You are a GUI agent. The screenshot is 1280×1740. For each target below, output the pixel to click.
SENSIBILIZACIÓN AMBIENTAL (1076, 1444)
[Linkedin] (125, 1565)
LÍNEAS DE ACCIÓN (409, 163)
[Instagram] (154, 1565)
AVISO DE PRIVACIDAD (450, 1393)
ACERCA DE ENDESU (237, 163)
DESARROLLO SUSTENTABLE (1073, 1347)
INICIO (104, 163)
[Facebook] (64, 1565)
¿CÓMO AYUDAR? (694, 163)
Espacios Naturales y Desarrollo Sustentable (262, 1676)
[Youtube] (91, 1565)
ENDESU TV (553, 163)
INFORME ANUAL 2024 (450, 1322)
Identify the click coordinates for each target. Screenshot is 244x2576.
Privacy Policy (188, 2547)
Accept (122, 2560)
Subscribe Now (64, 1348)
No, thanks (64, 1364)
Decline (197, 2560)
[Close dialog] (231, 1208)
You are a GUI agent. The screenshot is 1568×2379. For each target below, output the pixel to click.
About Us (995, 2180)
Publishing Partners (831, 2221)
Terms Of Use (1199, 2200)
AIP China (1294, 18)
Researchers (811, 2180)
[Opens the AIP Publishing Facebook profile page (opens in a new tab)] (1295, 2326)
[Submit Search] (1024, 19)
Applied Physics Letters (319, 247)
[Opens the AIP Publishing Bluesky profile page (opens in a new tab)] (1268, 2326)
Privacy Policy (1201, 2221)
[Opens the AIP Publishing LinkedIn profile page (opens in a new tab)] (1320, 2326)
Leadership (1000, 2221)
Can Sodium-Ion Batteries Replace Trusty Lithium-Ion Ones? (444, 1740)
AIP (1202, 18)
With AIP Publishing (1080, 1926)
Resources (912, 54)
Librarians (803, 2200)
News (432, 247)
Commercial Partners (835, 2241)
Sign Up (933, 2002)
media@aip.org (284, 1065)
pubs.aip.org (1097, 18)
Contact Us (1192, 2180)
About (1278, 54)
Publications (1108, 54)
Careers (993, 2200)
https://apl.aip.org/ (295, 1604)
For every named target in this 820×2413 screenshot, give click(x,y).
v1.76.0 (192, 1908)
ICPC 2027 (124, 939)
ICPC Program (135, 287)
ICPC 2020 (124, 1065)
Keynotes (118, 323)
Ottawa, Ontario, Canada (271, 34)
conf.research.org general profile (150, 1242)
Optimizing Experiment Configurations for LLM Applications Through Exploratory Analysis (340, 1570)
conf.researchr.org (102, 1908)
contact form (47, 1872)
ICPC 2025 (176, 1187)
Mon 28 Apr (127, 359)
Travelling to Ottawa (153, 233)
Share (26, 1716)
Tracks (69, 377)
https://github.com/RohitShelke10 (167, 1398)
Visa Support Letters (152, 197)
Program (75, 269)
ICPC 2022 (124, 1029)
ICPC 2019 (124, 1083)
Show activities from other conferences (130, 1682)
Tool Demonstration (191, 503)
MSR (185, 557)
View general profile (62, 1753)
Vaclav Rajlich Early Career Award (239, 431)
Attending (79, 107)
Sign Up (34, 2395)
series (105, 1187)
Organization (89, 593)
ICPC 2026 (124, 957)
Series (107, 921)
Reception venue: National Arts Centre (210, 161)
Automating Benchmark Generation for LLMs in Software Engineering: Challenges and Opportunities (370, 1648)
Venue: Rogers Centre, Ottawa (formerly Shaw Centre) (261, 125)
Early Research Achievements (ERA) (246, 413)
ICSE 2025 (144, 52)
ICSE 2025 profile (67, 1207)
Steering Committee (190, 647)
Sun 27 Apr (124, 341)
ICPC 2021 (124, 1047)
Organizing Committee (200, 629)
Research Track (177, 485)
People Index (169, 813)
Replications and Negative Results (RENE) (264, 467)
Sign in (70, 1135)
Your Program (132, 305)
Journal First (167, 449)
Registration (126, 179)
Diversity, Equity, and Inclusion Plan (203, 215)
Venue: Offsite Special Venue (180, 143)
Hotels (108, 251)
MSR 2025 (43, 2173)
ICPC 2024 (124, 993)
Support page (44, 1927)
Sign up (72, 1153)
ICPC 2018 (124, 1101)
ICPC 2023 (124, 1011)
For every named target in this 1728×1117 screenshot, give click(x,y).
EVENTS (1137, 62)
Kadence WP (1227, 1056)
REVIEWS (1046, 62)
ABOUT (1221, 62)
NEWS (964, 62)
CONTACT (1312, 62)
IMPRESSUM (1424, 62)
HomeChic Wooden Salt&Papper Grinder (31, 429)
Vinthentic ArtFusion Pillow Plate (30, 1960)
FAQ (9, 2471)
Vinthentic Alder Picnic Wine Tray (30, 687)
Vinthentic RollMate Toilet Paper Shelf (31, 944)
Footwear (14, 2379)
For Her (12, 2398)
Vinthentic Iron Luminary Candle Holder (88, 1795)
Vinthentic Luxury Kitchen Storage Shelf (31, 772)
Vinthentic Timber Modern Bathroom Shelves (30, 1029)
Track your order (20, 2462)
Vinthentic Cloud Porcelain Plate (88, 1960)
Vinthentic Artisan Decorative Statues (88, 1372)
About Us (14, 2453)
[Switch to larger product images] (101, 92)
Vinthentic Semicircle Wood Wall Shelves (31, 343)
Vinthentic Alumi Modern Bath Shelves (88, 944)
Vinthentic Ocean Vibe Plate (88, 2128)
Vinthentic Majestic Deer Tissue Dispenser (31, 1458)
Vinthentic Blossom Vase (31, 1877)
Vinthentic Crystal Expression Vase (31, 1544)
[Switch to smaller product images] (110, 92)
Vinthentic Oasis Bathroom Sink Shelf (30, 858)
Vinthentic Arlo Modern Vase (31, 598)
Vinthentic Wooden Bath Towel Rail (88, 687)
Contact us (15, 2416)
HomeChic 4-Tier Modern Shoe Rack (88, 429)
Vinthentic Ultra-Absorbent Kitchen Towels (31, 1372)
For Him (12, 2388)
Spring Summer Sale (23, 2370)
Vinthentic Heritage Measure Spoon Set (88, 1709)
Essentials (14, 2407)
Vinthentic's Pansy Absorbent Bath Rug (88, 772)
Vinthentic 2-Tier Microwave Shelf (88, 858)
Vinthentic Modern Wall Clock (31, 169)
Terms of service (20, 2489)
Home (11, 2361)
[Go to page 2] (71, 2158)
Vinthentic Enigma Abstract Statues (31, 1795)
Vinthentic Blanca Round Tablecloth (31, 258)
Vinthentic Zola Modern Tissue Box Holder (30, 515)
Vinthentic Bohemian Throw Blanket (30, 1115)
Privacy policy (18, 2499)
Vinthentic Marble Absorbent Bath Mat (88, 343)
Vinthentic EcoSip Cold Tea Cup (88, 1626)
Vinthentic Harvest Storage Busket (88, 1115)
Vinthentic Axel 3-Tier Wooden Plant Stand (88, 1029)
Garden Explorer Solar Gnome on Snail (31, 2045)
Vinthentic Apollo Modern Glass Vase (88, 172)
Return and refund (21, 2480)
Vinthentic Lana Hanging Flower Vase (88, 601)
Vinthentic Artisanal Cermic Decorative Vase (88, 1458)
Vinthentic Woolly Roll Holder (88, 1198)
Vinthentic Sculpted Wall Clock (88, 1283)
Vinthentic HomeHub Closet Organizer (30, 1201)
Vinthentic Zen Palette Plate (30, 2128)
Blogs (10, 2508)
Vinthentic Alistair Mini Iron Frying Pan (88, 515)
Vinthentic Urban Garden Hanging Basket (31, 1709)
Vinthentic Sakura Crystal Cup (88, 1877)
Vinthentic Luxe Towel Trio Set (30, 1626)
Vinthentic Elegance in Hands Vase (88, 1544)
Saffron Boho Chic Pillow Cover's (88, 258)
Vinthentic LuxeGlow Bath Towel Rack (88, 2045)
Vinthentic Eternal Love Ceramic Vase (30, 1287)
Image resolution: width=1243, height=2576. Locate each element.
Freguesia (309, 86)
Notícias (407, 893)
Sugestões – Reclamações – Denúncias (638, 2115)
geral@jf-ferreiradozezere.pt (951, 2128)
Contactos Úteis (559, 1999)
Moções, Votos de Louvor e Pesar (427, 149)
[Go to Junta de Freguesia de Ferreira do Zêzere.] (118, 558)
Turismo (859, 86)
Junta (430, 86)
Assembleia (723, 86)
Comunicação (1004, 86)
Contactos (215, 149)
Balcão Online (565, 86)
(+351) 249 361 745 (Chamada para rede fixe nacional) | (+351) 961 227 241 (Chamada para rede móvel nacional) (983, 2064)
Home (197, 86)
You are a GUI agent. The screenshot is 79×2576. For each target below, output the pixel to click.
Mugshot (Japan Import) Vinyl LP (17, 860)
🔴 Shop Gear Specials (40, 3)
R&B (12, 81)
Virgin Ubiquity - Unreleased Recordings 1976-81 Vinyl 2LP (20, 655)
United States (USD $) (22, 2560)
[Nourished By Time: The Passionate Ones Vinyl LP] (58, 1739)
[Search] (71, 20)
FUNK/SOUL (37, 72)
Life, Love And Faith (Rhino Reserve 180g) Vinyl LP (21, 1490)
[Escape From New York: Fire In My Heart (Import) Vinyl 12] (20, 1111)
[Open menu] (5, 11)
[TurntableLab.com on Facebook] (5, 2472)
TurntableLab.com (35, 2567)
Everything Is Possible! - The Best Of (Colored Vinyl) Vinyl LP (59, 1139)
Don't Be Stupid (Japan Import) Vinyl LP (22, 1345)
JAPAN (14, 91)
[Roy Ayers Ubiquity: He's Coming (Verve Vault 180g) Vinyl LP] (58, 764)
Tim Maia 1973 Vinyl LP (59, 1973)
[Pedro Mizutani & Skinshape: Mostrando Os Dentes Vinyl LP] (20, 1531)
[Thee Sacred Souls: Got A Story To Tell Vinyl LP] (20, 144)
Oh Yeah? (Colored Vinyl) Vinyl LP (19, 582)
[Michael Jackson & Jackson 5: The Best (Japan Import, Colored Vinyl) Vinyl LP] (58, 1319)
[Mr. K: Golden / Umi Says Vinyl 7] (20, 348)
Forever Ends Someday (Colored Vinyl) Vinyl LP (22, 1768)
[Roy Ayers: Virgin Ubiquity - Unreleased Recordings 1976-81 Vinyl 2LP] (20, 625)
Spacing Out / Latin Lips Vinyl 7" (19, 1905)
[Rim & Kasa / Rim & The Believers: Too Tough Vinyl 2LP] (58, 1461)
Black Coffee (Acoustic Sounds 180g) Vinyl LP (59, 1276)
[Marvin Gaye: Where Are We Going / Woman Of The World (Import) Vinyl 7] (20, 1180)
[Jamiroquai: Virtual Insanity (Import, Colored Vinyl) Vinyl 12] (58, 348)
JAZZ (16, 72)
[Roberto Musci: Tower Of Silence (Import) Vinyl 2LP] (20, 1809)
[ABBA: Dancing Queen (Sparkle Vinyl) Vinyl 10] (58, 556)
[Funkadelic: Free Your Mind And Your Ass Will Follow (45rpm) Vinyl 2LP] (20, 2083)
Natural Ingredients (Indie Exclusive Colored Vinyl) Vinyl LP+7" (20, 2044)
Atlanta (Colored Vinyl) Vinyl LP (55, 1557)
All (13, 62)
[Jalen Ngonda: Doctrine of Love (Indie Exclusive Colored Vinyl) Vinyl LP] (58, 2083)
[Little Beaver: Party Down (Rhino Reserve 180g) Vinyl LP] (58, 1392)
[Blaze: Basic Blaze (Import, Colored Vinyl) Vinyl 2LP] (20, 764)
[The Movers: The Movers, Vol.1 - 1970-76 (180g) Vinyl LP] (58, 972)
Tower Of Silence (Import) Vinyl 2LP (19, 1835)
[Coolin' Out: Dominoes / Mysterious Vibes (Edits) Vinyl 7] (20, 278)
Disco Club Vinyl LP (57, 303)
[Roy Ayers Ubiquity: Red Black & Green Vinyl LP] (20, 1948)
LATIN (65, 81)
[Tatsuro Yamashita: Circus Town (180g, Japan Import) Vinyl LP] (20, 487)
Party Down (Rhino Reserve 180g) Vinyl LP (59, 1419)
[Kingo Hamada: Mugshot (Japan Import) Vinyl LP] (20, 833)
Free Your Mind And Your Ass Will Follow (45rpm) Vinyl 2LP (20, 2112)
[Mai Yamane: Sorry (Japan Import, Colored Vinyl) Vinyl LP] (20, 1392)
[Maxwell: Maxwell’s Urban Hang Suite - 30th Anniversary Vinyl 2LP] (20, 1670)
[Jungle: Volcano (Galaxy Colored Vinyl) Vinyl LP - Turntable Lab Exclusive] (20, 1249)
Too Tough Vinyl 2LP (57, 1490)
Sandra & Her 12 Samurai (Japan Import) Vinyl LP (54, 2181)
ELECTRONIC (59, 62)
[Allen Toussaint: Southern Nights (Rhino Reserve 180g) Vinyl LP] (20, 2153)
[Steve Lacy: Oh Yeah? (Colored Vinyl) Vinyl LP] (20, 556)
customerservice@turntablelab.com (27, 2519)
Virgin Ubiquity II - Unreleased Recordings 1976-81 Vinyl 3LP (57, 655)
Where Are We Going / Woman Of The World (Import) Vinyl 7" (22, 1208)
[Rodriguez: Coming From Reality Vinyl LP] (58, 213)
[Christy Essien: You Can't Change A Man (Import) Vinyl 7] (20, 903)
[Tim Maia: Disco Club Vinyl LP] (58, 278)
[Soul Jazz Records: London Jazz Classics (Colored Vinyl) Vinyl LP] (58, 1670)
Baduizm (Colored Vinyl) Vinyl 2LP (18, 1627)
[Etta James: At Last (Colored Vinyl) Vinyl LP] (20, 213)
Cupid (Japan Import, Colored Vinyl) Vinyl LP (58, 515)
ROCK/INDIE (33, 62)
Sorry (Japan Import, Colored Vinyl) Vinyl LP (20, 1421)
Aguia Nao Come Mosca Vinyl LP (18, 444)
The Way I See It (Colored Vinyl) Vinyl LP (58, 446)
═══
**EXERCISE:** All lines above from the line with "LÍNEAS DE ACCIÓN (409, 163)" through the line with "https://apl.aip.org/ (295, 1604)", both included, are to be set down exactly, with nothing else.

**ANSWER FOR THIS EXERCISE:**
LÍNEAS DE ACCIÓN (409, 163)
[Instagram] (154, 1565)
AVISO DE PRIVACIDAD (450, 1393)
ACERCA DE ENDESU (237, 163)
DESARROLLO SUSTENTABLE (1073, 1347)
INICIO (104, 163)
[Facebook] (64, 1565)
¿CÓMO AYUDAR? (694, 163)
Espacios Naturales y Desarrollo Sustentable (262, 1676)
[Youtube] (91, 1565)
ENDESU TV (553, 163)
INFORME ANUAL 2024 (450, 1322)
Identify the click coordinates for each target. Screenshot is 244x2576.
Privacy Policy (188, 2547)
Accept (122, 2560)
Subscribe Now (64, 1348)
No, thanks (64, 1364)
Decline (197, 2560)
[Close dialog] (231, 1208)
You are a GUI agent. The screenshot is 1568×2379. For each target below, output the pixel to click.
About Us (995, 2180)
Publishing Partners (831, 2221)
Terms Of Use (1199, 2200)
AIP China (1294, 18)
Researchers (811, 2180)
[Opens the AIP Publishing Facebook profile page (opens in a new tab)] (1295, 2326)
[Submit Search] (1024, 19)
Applied Physics Letters (319, 247)
[Opens the AIP Publishing Bluesky profile page (opens in a new tab)] (1268, 2326)
Privacy Policy (1201, 2221)
[Opens the AIP Publishing LinkedIn profile page (opens in a new tab)] (1320, 2326)
Leadership (1000, 2221)
Can Sodium-Ion Batteries Replace Trusty Lithium-Ion Ones? (444, 1740)
AIP (1202, 18)
With AIP Publishing (1080, 1926)
Resources (912, 54)
Librarians (803, 2200)
News (432, 247)
Commercial Partners (835, 2241)
Sign Up (933, 2002)
media@aip.org (284, 1065)
pubs.aip.org (1097, 18)
Contact Us (1192, 2180)
About (1278, 54)
Publications (1108, 54)
Careers (993, 2200)
https://apl.aip.org/ (295, 1604)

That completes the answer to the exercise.